# REQUIREMENTS
Return the rows exactly as they appear, starting with the line containing "Image resolution: width=767" and continuing through the line containing "tap(156, 89)", and leave out the pictures.

# ITEMS
_ _ _ _ _ _ _

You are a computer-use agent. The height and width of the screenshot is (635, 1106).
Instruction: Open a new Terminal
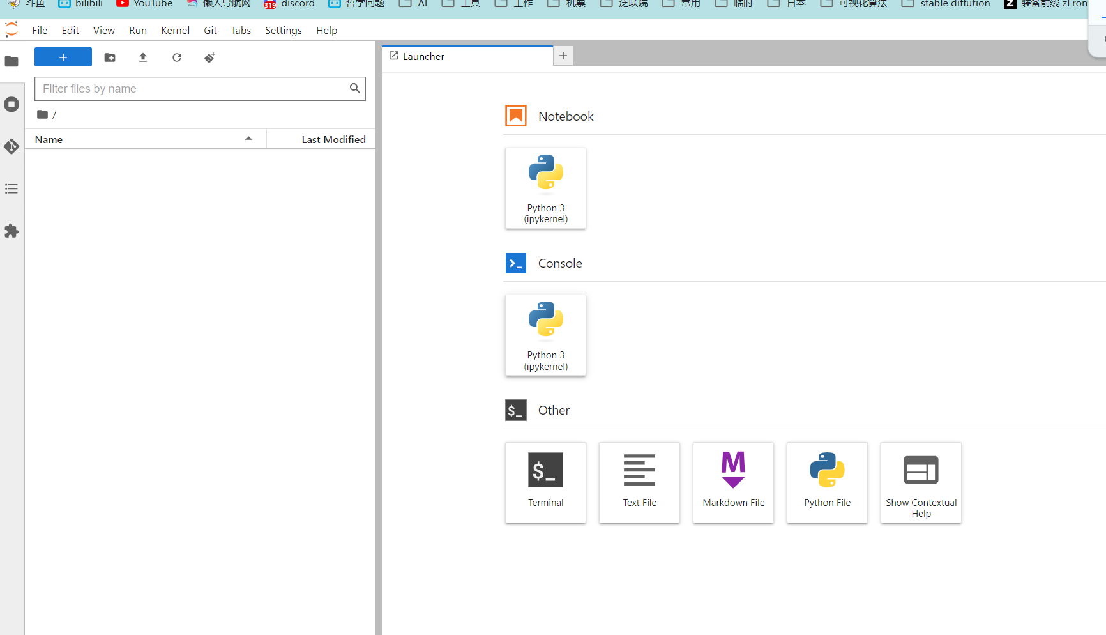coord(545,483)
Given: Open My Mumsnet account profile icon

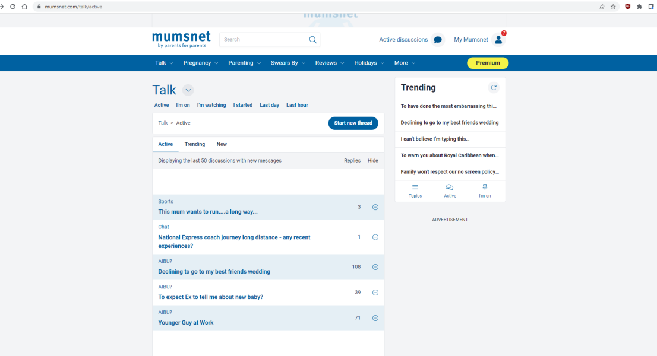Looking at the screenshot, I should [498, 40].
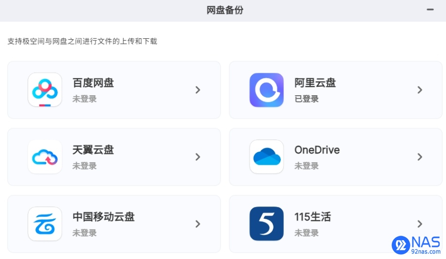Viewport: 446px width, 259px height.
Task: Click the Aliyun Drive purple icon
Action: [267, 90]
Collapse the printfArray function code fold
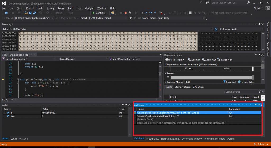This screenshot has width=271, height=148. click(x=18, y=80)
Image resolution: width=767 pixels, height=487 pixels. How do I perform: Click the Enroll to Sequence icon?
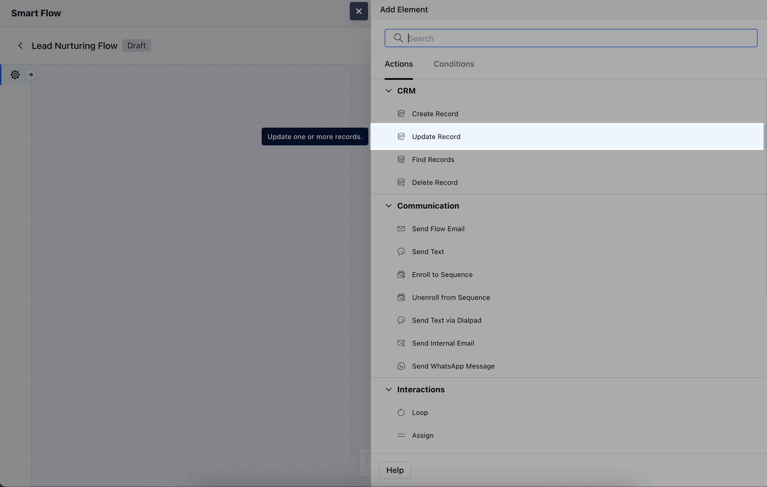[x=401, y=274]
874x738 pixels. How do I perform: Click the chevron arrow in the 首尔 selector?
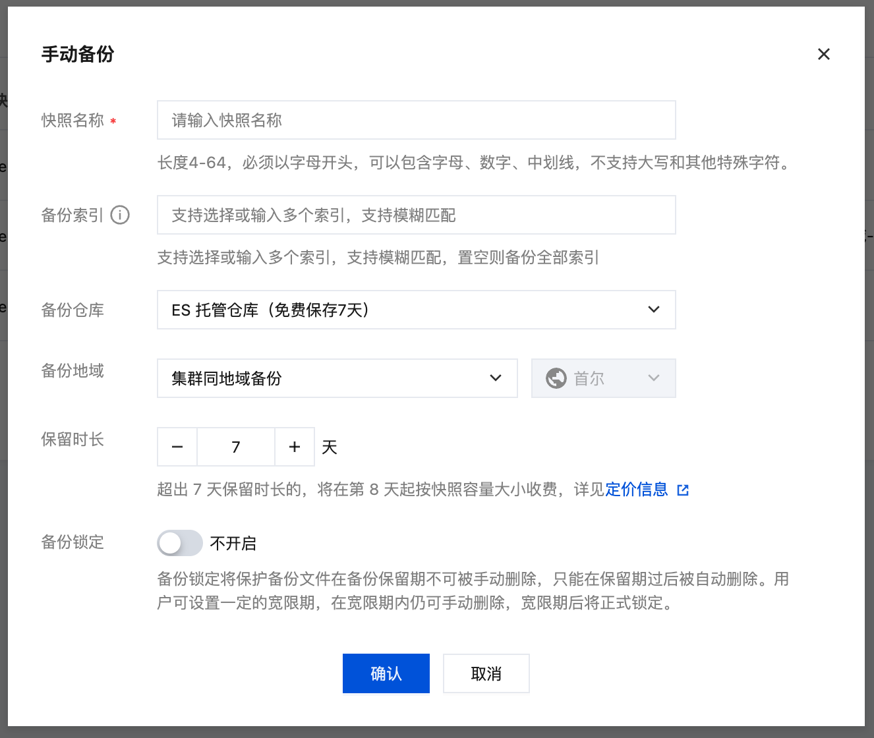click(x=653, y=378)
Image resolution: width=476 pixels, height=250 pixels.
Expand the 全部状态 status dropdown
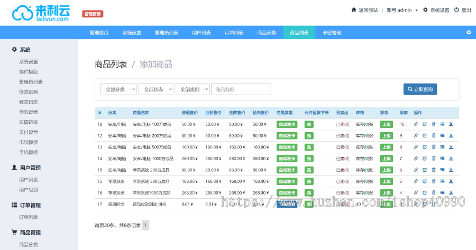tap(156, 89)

_ _ _ _ _ _ _

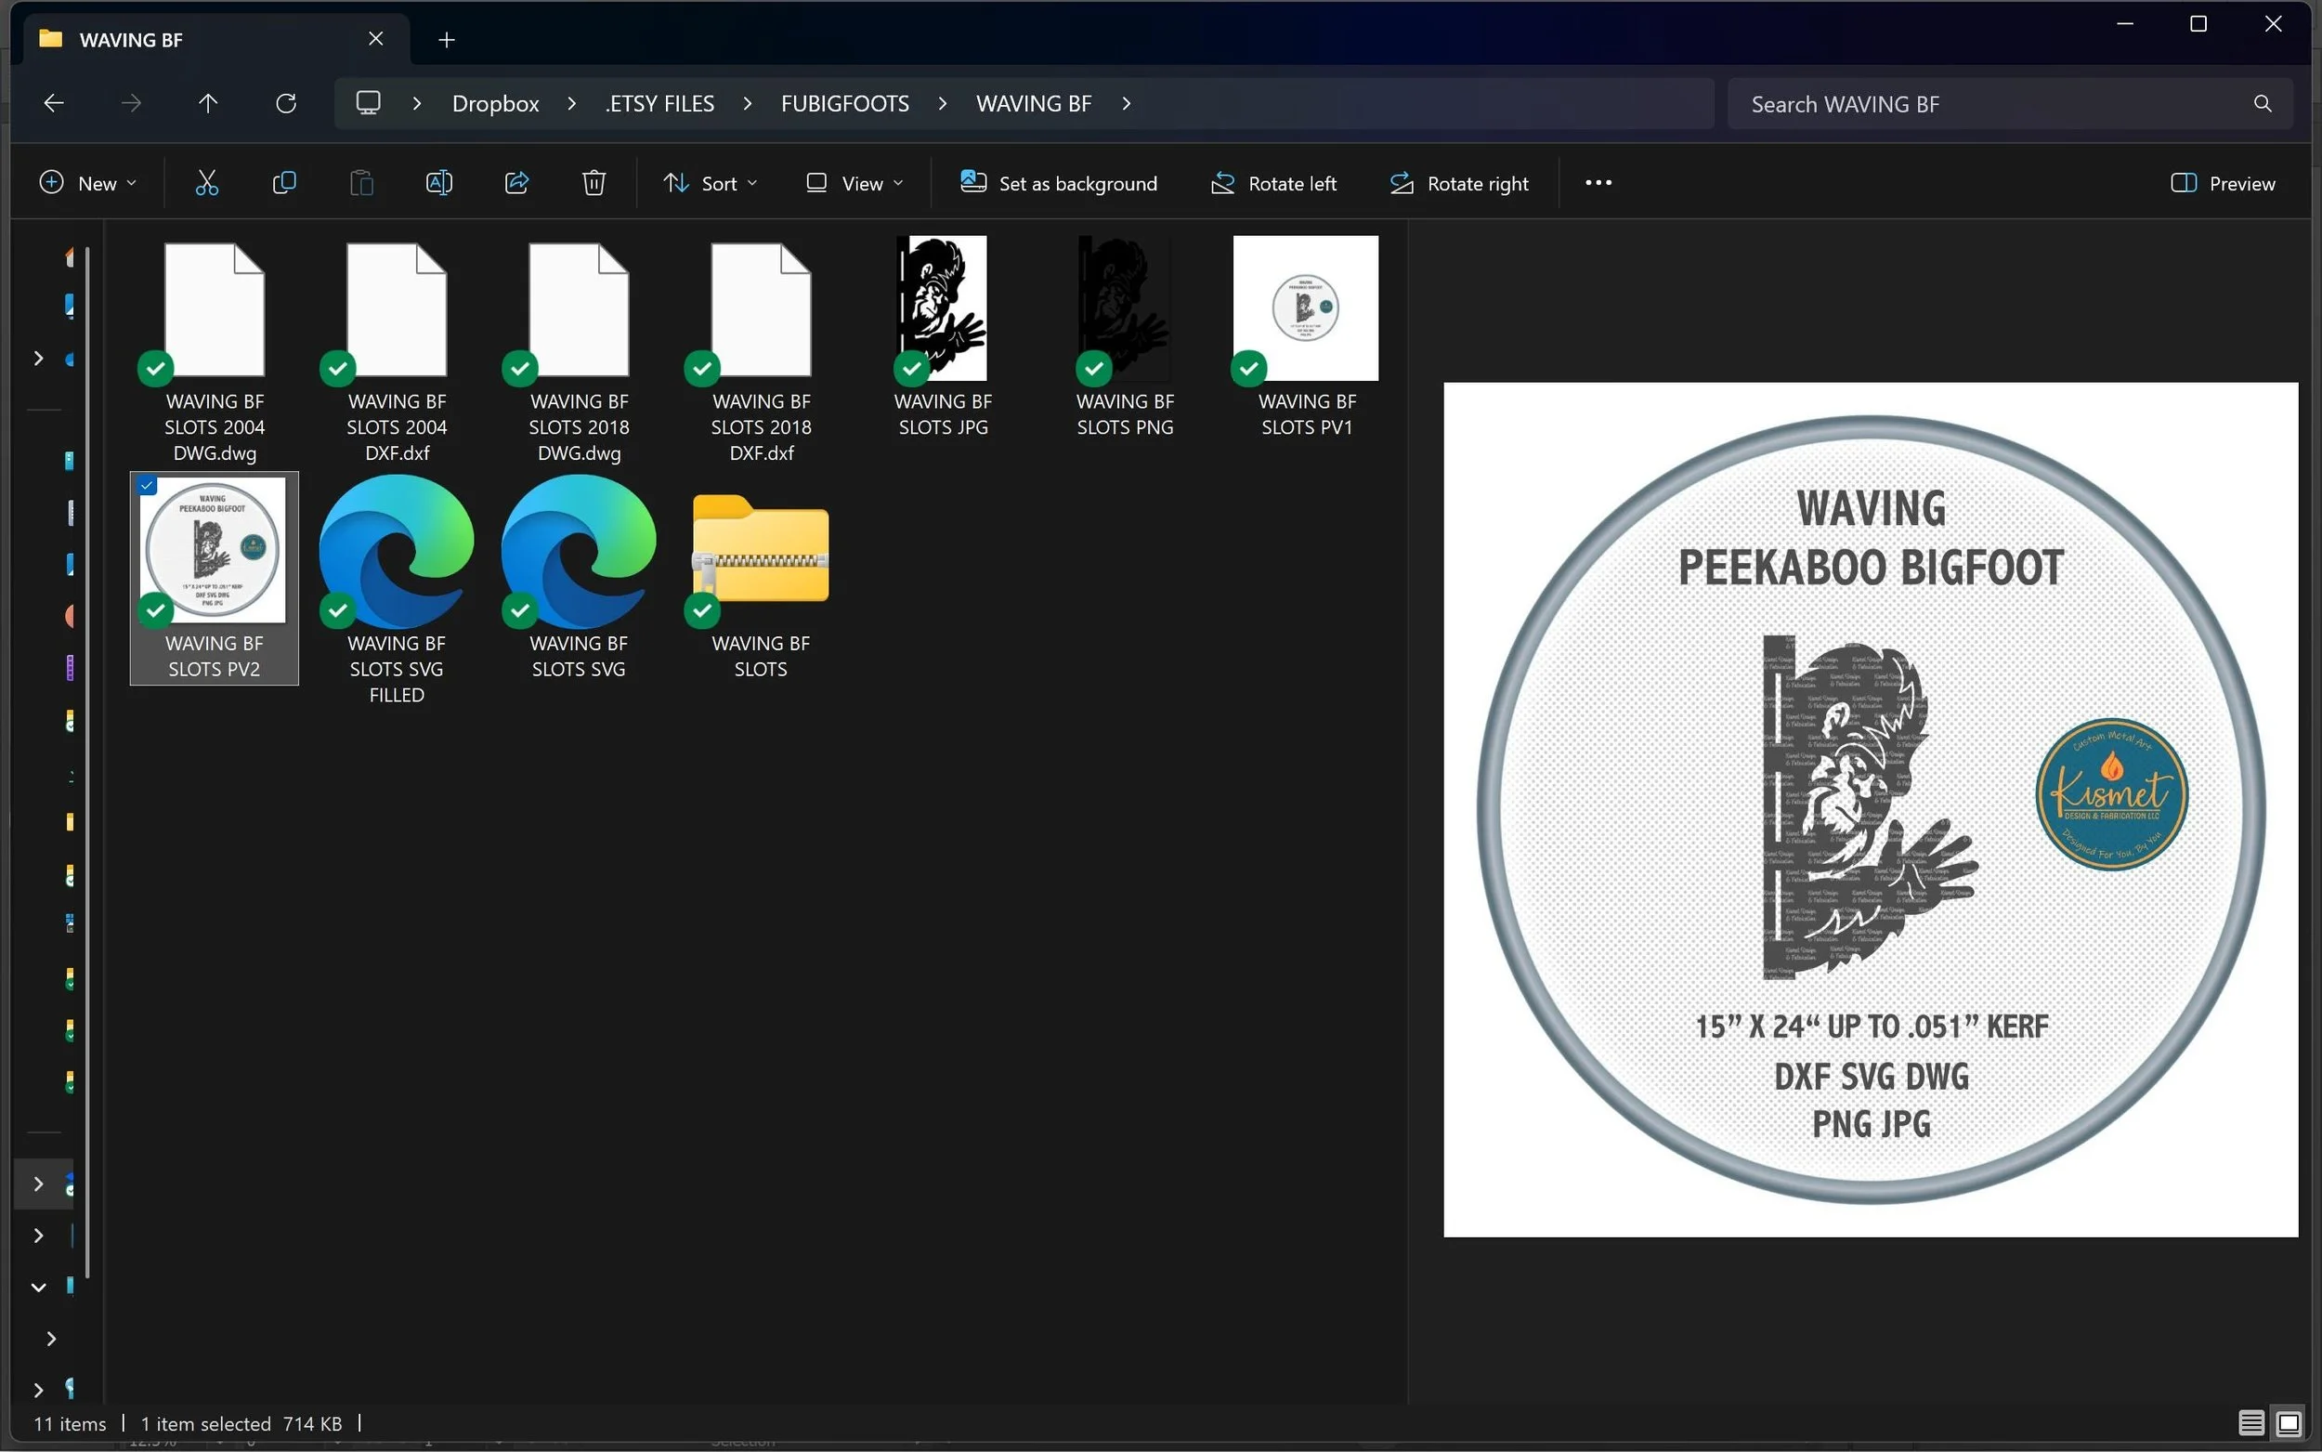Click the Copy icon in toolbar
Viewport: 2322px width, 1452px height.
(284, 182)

_ _ _ _ _ _ _

# WRITTEN ANSWER
Image resolution: width=767 pixels, height=487 pixels. How do I perform: Click the Enroll to Sequence icon?
[x=401, y=274]
874x738 pixels. How do I perform: Click the chevron arrow in the 首尔 selector?
click(x=653, y=378)
Image resolution: width=476 pixels, height=250 pixels.
Expand the 全部状态 status dropdown
tap(156, 89)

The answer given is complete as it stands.